ПЕРВЕНЕЦ
«…Дрова – они и подождать могут. По морозу их колоть даже сподручней. И с крышей на бане до дождей тоже ничего не сделается и забор пока еще не падает – успеется это все. А вот сено – оно ждать не умеет. Если пора подоспела – лови нынешнее погодье, сшибай мураву-то, а назавтра проси у Бога к зною еще и ветерку, сам не дремай, шевелись, валки подсохшие вороши да сгребай, под зароды место готовь, на небо не забывай поглядывать. Начнешь зароды ставить – зови дядю Семена. Пусть он на зарод лезет, вершить начинает, да так, чтобы никакой ливень тот зарод не пробил. А когда завершишь остатним сеном последнюю копенку, тогда можешь и баньку топить, да после баньки на пару с дядей Семеном стопку – другую пропустить. Успел – и, слава Богу. Значит, в зиму с сеном войдешь…».
Лекцию эту по труднотной крестьянской философии, Семен Заварзин проговаривал самому себе по той простой причине, что больше некому было. Позабыли все про дядю Семена – старый, мол, стал, неспособный к тяжкой покосной страде.
«Петров день, он ведь все равно, что колокол заутренний, – продолжал крутить свою пластинку Семен – он сигнал крестьянину дает – травы семя оземь роняют, самое время за литовку браться. Ежели лениться не будешь, то до Ильи все и справишь».
А Петров день случился третьего дня, потому-то вчера, с самого, что ни на есть
утречка, в хлопотной суматохе началась всеселезневская страдная мобилизация.
Под знамена кос, вил и граблей вставали семьями, поголовно – мужики, бабы, молодежь, детвора, даже дошколята из числа тех, кто понастырнее. К вечеру в Селезнях, помимо скотников и доярок, остались только те, кто на хозяйстве – дед Костя, да Семен Заварзин с благоверной своей Глафирой.
Только сегодня дядя Семен уже корил себя самыми обидными словами за то, что поддался на уговоры и позволил «списать себя в обоз». С утра еще как бы и ничего было. На первой зорьке девчата подойниками прогремели. «Дядя Семен, дядя Семен – накажи тете Глаше – пускай за марлей приходит, заведующая разрешила». Опять же свою Ягодку напоить надо, да подоить, да в стадо наладить, да Коли Шмелина теленка не забыть, да до колодца пару раз с ведрами сбегать, да теплицы у соседей пооткрывать – в общем, день как бы не без смысла начался.

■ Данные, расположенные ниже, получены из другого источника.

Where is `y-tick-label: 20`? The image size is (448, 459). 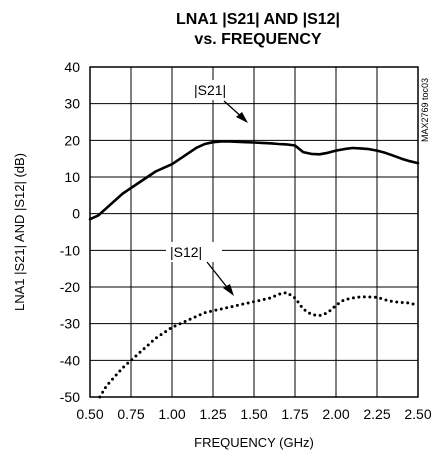
y-tick-label: 20 is located at coordinates (72, 140).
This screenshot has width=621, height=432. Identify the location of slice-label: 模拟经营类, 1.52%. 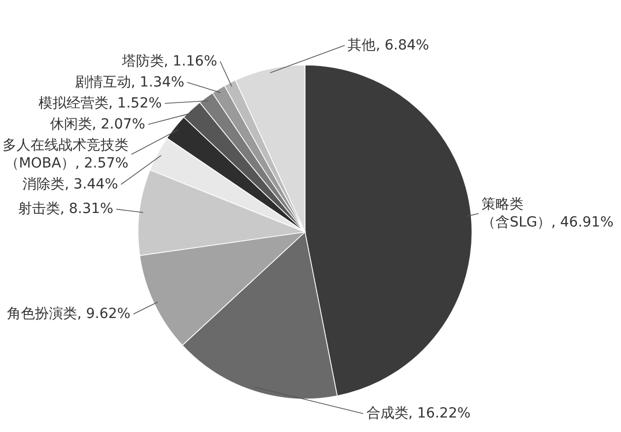
(100, 104).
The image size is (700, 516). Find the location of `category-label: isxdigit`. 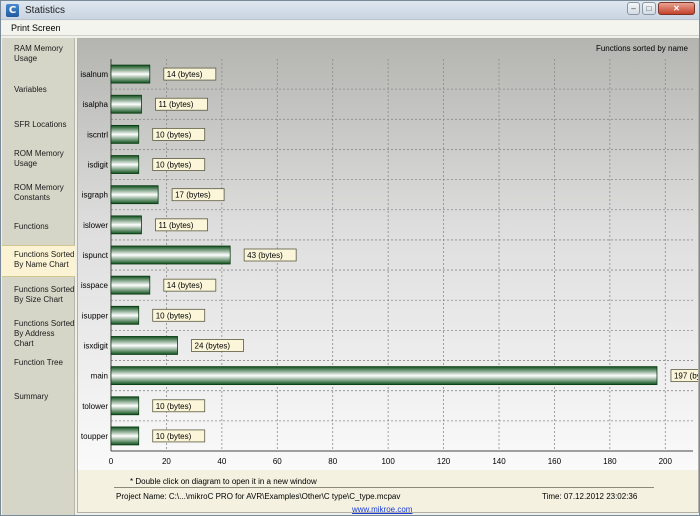

category-label: isxdigit is located at coordinates (96, 346).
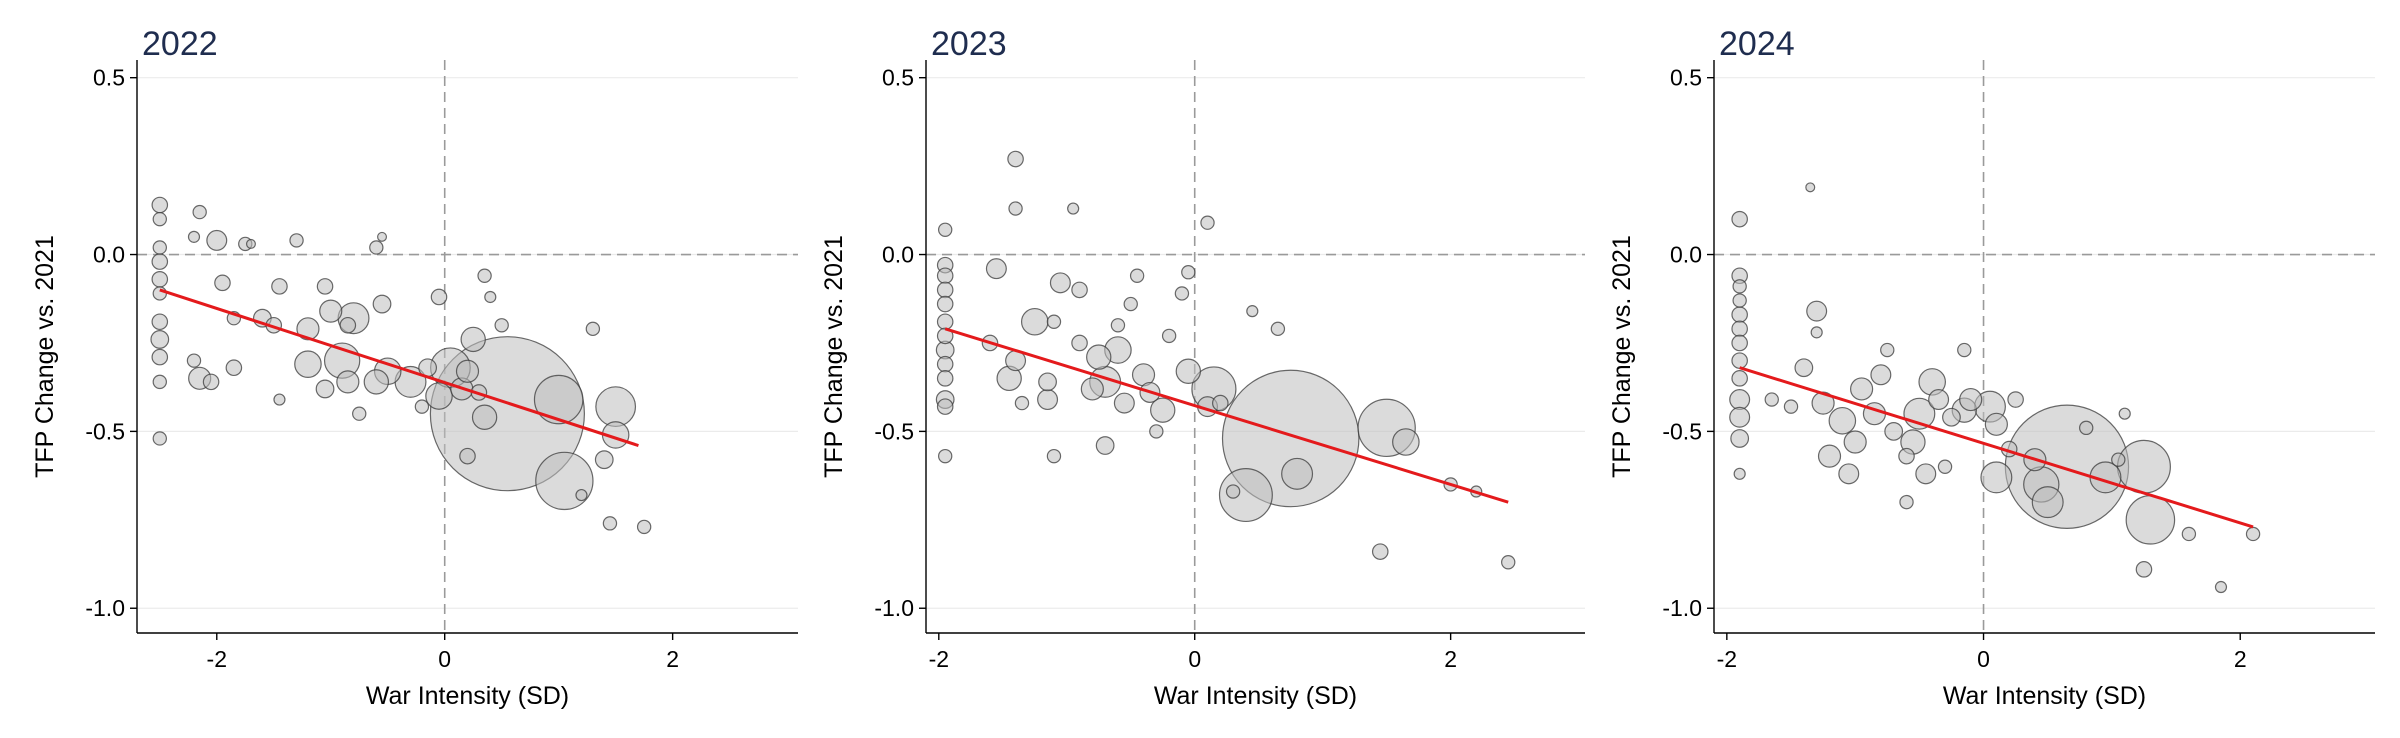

Но к полудню, когда набрал силу июльский зной, деревня словно возьми, да и вымри. Под палящими лучами само время расплавилось, потеряло свою упругость и совсем перестало двигаться – жарко ему. А вслед за жарой навалилась на Селезни какая-то гнетущая тишина – ни собака не сгавкнет, ни вездесущий воробей не чивикнет – будто все живое покинуло эти места, оставив после себя неподвижность всего и вся.
Так что было от чего Семену впасть в уныние, с которым он сталкивался за свою некороткую жизнь редко и относился к нему как к гриппу, против которого никакие лекарства не помогают – им надо просто переболеть, перемаяться. А перемогаться лучше всего с литовкой девятого номера или, на худой конец, с лопатой бригадирского размера. Лопату найти, конечно, можно, но у того, кто на хозяйстве остается, главная задача – не лопатой махать, а обеспечивать тыл бойцам сенокосного фронта. И стратегия тут простая. У нынешней молодежи силушки столько, что под нее мерку еще нескоро подберут. Только вот у ребят тех руки все больше поперед головы забежать норовят. При таком раскладе, черенки да косовища хоть из железа куй – все равно сломают, да еще скажут, что сучок виноват и что, вообще, им брак подсунули. Железо – не железо, но лучшего материала, чем ель, для этого дела не найдешь. Еловый черенок бывает, что и надтреснет, когда какой-нибудь местный Илья-Муромец захочет за один раз всю копну снести. Надтреснет, а до конца страды сдюжит. Вон у деда Кости в стайке вилы стоят старинные, кованые, с царских еще времен. Так у вил тех и черенок еловый им под стать. С годами только крепче да благородней становится. Потемнел только, да мозолями отполировался. Будто краснодеревщик проморил его под дуб, да еще и лаком дорогим покрыл. Такие вилы и в музей не стыдно снести.
Разговорами этими, про себя проговариваемыми, дядя Семен, как мог, отгонял от себя хандру. Носил под навес еловые жердины, шкурил их топором, остроты бритвенной, выгонял заготовку под размер, выносил для просушки на солнце, а сам нет-нет, да и вслушивался в звенящую тишину – хоть бы голосу или звуку какому обрадоваться.
Уж не знаю, можно ли это назвать голосом, только вскоре, где-то далеко за околицей, начал гавкать мегафон.